Almanya koalisyon hükümeti ekonomiye destek sağlamak için 130 milyar Euro tutarında ikinci teşvik paketini devreye sokmaya hazırlandığını açıkladı.
?Ailelere çocuk başına 300 euro
?KDV %19'dan %16 ya ve %7'den %5'e indirilercek
?Fonun yaklaşık üçte biri iklim değişikliğinden, yapay zekaya kadar pek çok ar-ge projesine ayrıldıAlmanya'da hükümet 130 milyar euroluk teşvik paketinde anlaştı https://t.co/exKA20vvyt
— DW Türkçe (@dw_turkce) June 4, 2020
Başbakan Angela Merkel, Mart ayında yaptığı açıklamada ekonomide büyümeyi sağlamak ve salgının hasarını telafi etmek için ne gerekiyorsa yapılacağını söylemişti. Piyasaların radarında Avrupa Merkez Bankası toplantısından çıkacak kararlar ve Başkan Christine Lagarde’ın açıklamaları yer alıyor.

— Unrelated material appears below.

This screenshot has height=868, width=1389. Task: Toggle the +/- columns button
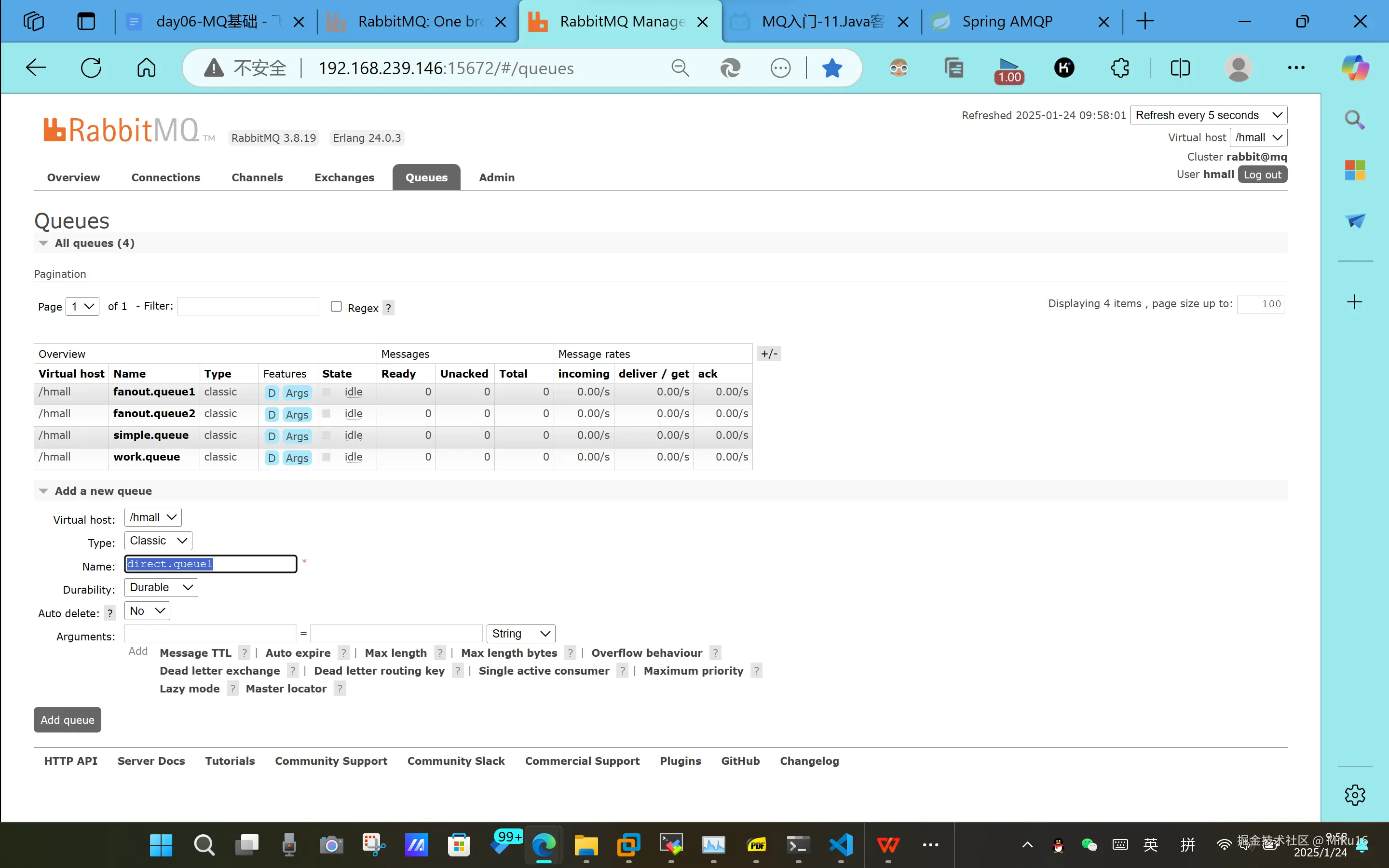coord(769,353)
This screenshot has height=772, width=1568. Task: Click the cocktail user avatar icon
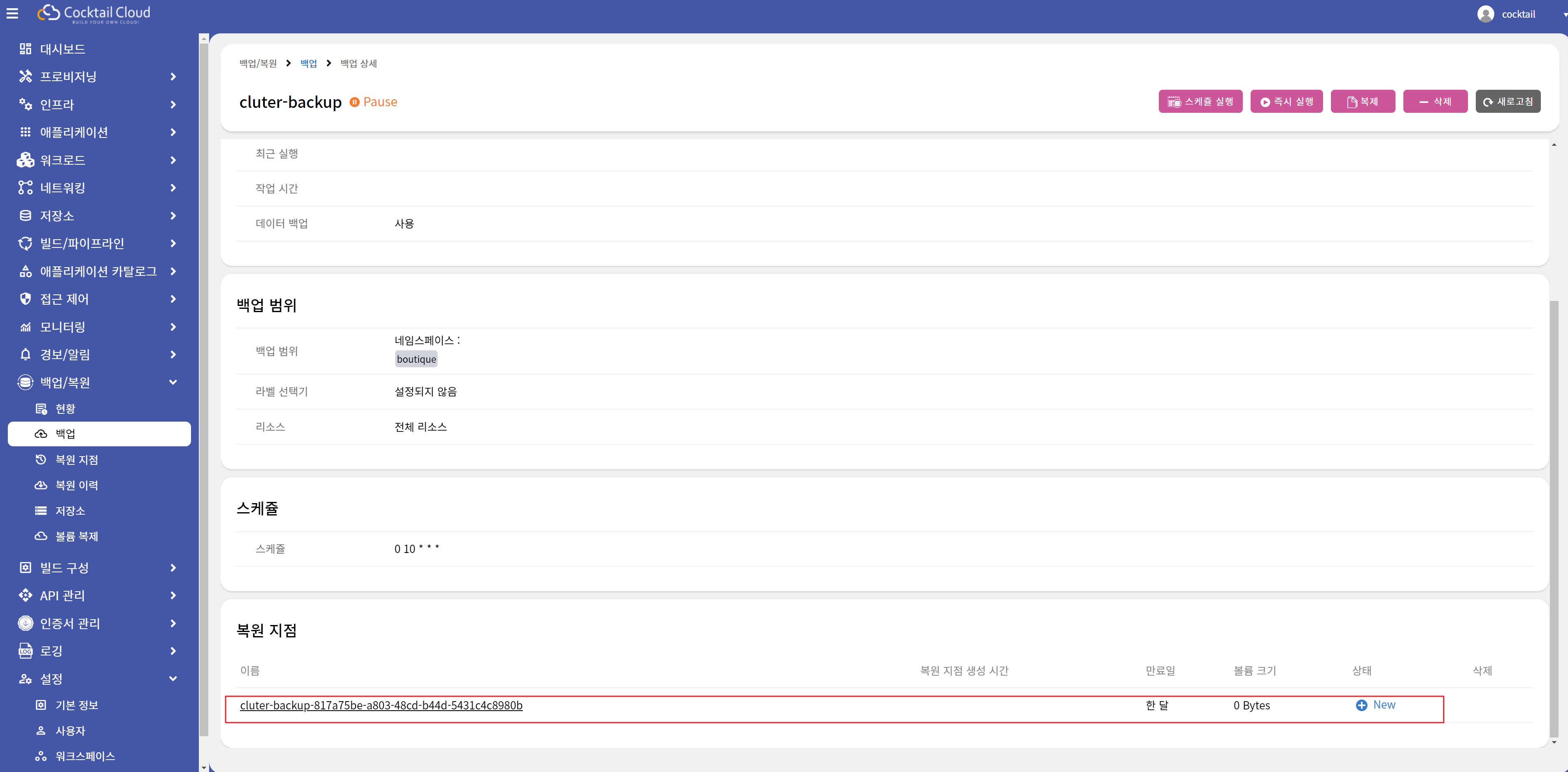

Rabobank ECB ve Euro Bölgesi Makro Strateji Başkanı Elwin de Groot, Pandemi Acil Varlık Alım Programı’nda 250 milyar Euro artış bekliyor. Groot, bankaların varlık alım programlarını 2022 yılından önce bitirmeyeceğini düşünüyor.
IHS Markit Avrupa ekonomistlerinden Ken Wattret, Euro Bölgesi’nin deflasyon riskine dikkat çekti.Nisan ayındaki para politikasında deflasyona dair endişelere belirgin bir şekilde yer verildiğini söyleyen isim, pandeminin başından bu yanaki gelişmelerin bu beklentiyi artırdığını aktardı. Euro Bölgesi ekonomisinin 2. Dünya Savaşı’ndan bu yana en keskin daralmayla karşı karşıya olduğu biliniyor.
Berenberg Ekonomisti Florian Hense ise varlık alım programında %60 olasılıkla 500 milyar Euro’luk artış bekleyen isimlerden. Hense, alım programının 2021 yılına kadar devam ettirilmesini ve mevduat faiz oranının eksi %0,5 civarında seyredeceğini tahmin ediyor.
Hense açıklamasında; “ECB, 4 Haziran’daki olağan Yönetim Konseyi oturumunda ne yaparsa yapsın, gerçek bir ekonomik teşvikten daha fazla bir sinyal olarak sayılır.” sözlerine yer verdi.
Avrupa İstatistik Ofisi (Eurostat) verilerine göre Euro Bölgesi’nde enflasyon Nisan ayında %0,3’e, Mayıs’ta %0,1’e geriledi.
Bir önceki ay bu oran %0,7 seviyesindeydi. Mayıs ayında geldiği %0,1 oranı son dört yılın en düşüğü olarak kaydedildi. Yukarıdaki tabloyu incelediğimizde son 20 yıl içinde en yüksek seviyenin %4,1 ile 2008 yılının Haziran ayında gerçekleştiğini görmekteyiz.
Aradan geçen yıllarda %0,1 seviyesini iki kez gören enflasyon oranı 2016’dan sonra yükselerek %2,3’e kadar çıkmıştı. Pandeminin tüketici talebini azaltması ve ekonomideki durgunlukla düşüşe geçti ve Mayıs’ta %0,1’e kadar geriledi.
Enflasyonun düşüp deflasyonun meydana gelmesi beraberinde işsizliğin artması gibi bir dizi sorunun gelmesi anlamına geliyor. Öte yandan düşük enflasyonun deflasyona dönüşmesinin ve Euro Bölgesi’nin parçalanma riskiyle karşı karşıya kalmayacağını düşünenler de var.